Stored records:
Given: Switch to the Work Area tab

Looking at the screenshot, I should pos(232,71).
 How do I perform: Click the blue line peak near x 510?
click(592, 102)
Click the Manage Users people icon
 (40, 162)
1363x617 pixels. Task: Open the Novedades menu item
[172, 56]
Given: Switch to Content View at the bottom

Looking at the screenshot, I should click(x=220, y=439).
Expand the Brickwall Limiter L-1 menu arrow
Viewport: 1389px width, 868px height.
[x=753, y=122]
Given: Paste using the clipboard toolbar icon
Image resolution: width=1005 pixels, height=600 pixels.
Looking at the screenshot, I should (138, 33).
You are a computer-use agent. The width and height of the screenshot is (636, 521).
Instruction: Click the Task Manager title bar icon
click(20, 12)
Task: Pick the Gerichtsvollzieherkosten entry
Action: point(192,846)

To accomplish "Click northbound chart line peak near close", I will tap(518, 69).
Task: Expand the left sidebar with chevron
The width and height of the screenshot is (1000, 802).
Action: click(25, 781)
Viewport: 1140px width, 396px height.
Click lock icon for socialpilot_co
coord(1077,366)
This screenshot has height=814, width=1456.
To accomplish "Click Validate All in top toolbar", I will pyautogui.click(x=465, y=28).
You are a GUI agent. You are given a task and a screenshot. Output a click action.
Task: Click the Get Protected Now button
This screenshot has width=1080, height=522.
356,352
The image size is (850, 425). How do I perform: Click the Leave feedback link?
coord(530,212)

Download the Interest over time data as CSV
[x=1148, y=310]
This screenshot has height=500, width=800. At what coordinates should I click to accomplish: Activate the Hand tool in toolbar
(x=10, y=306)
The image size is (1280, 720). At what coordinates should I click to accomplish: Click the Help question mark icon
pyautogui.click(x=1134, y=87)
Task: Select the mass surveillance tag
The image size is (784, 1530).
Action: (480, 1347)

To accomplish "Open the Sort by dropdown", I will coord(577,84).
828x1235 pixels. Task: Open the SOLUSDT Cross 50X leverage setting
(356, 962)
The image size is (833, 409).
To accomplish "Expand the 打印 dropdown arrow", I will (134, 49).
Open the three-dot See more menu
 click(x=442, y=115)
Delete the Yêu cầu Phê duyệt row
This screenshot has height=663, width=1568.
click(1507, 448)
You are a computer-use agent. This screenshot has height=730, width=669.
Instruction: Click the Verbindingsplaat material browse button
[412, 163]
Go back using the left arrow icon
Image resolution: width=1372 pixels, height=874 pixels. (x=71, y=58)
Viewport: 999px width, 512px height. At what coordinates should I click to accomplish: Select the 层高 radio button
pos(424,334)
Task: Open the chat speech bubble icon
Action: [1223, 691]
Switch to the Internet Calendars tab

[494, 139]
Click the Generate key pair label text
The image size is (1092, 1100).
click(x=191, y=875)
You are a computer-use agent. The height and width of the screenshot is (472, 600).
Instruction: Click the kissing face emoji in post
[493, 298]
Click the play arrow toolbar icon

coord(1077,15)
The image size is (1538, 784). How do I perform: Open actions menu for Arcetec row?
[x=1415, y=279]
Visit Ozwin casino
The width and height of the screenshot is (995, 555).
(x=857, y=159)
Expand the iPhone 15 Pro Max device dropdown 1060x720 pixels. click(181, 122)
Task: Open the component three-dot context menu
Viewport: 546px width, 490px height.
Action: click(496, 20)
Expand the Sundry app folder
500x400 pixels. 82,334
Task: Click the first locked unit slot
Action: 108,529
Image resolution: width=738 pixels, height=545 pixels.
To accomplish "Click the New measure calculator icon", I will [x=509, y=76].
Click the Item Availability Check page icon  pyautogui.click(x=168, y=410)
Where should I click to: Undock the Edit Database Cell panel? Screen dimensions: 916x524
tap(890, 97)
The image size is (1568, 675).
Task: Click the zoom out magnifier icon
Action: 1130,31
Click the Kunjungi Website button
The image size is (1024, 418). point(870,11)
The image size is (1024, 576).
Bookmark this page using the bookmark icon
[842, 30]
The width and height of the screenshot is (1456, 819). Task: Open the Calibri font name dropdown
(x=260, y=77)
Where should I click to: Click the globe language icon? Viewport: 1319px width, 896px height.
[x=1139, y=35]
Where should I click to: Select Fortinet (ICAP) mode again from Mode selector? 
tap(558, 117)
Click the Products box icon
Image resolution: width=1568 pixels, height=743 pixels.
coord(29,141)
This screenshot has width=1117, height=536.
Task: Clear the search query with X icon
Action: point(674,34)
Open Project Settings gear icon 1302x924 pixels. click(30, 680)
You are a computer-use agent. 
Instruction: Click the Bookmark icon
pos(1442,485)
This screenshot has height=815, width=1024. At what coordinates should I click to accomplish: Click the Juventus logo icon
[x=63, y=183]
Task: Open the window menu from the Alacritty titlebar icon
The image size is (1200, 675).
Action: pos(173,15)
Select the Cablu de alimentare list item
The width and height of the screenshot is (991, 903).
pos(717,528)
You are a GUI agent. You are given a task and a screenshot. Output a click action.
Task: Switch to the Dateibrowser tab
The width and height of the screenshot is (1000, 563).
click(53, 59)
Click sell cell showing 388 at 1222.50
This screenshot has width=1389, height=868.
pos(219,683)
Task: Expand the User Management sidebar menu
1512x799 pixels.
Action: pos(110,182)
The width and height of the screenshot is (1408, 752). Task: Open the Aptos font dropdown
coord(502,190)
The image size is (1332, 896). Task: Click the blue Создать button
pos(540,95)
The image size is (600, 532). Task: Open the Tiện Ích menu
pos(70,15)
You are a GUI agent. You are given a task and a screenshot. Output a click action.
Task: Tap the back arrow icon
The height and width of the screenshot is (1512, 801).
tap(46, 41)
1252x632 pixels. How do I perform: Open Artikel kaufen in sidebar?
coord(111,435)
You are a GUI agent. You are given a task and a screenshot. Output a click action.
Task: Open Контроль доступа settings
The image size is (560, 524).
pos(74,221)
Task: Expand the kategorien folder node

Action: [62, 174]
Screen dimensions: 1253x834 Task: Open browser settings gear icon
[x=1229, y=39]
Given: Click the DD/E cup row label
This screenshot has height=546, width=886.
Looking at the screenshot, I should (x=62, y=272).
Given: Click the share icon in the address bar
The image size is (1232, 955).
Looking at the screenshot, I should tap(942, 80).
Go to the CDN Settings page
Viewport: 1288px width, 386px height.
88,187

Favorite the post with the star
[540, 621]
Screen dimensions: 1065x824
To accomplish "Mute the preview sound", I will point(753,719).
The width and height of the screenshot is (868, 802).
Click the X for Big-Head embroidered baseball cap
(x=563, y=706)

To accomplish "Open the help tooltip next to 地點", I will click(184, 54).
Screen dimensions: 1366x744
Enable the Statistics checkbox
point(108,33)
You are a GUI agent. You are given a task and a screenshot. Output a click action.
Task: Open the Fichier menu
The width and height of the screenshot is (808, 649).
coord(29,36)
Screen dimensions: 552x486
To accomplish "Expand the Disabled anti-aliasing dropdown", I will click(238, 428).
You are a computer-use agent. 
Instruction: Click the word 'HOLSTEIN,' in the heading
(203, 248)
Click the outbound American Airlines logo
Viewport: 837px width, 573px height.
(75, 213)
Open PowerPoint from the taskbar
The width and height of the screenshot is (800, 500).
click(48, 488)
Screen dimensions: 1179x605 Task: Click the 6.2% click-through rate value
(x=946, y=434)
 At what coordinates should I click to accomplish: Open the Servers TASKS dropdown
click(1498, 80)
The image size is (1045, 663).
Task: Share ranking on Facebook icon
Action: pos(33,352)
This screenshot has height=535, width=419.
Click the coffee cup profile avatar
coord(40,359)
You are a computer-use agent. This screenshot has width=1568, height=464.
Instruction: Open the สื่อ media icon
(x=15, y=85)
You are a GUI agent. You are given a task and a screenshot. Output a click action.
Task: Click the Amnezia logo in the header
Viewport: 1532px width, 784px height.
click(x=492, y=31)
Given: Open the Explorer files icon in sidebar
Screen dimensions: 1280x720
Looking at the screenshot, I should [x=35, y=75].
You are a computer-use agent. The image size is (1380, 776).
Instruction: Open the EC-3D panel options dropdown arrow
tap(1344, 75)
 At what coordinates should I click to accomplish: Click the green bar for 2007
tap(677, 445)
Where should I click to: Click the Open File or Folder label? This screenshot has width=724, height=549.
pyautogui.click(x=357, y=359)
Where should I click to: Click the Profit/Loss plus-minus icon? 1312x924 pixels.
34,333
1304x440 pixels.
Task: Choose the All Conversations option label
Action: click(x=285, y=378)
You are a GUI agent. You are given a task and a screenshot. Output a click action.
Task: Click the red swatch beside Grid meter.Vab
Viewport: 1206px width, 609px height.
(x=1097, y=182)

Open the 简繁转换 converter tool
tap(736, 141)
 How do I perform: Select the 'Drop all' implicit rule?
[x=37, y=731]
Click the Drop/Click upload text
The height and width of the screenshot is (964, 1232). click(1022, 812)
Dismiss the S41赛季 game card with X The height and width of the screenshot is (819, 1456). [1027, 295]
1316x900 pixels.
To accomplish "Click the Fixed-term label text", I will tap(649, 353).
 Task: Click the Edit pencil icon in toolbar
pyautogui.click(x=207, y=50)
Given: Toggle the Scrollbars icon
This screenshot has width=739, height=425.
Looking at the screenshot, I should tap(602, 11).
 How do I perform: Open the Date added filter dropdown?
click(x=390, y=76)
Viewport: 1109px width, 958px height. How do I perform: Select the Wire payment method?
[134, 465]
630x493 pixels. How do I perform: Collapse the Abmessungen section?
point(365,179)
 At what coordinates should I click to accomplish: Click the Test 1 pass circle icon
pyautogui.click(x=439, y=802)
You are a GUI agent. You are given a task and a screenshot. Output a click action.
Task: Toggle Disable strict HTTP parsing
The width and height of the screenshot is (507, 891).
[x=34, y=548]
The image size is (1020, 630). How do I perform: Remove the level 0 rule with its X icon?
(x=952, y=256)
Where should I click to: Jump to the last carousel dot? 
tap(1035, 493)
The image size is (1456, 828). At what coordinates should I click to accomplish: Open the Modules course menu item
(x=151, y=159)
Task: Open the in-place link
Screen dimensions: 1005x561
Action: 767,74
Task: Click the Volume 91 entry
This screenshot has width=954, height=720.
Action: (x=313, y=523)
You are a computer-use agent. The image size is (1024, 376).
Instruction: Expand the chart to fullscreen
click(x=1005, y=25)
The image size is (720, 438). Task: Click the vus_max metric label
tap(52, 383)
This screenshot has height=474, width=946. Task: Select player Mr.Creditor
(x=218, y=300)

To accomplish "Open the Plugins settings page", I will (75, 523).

PROBLEM TO WORK ON: Return the lines from the line containing "The width and height of the screenshot is (507, 891)." to the end of the entries above, exactly as they appear and with no other output.

RESPONSE TO THIS EXERCISE:
The width and height of the screenshot is (507, 891).
[x=34, y=548]
The image size is (1020, 630). How do I perform: Remove the level 0 rule with its X icon?
(x=952, y=256)
Where should I click to: Jump to the last carousel dot? 
tap(1035, 493)
The image size is (1456, 828). At what coordinates should I click to accomplish: Open the Modules course menu item
(x=151, y=159)
Task: Open the in-place link
Screen dimensions: 1005x561
Action: 767,74
Task: Click the Volume 91 entry
This screenshot has width=954, height=720.
Action: (x=313, y=523)
You are a computer-use agent. The image size is (1024, 376).
Instruction: Expand the chart to fullscreen
click(x=1005, y=25)
The image size is (720, 438). Task: Click the vus_max metric label
tap(52, 383)
This screenshot has height=474, width=946. Task: Select player Mr.Creditor
(x=218, y=300)

To accomplish "Open the Plugins settings page", I will (75, 523).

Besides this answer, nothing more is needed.